The site at Lismacteige was identified from OS Aerial Premium orthophotographs taken between 2012 and 2018, where the faint traces of mound walls running from the north to the south-west suggest an oval structure roughly 63 metres along its north-east to south-west axis and approximately 55 metres across. That is a substantial footprint, comparable in scale to many of the ringforts scattered across the Irish landscape, though whether this site belongs to that tradition remains an open question.

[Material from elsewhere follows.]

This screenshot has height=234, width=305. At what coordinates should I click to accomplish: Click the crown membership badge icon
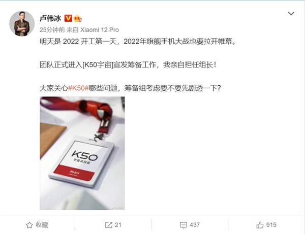(x=78, y=18)
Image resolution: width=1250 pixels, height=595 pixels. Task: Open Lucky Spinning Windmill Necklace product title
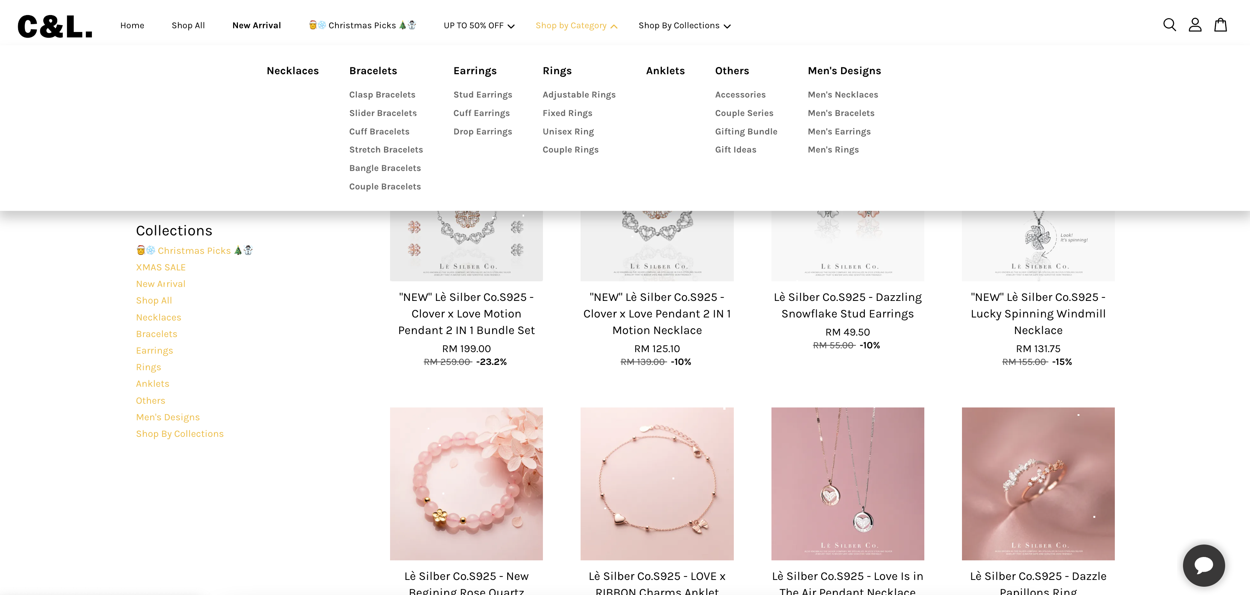[1038, 314]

Enclosures of this kind, defined by earthen or stone mound walls, were a common feature of early medieval Ireland, used variously as farmsteads, ceremonial spaces, or sites of local assembly. The name Lismacteige is itself suggestive: "lios" in Irish placenames typically refers to an enclosure or fort, hinting that local memory may have preserved some awareness of a boundary or enclosed space here long before aerial survey technology made it visible again. The enclosure sits near the valley floor, with open views from the south around to the north-west over the Rathborney River, a position that would have offered both surveillance of the surrounding land and access to water. Ros Ó Maoldúin, who noted the site from the aerial imagery, has flagged it as a possible rather than confirmed structure, meaning it awaits the kind of field investigation that might settle its character and date.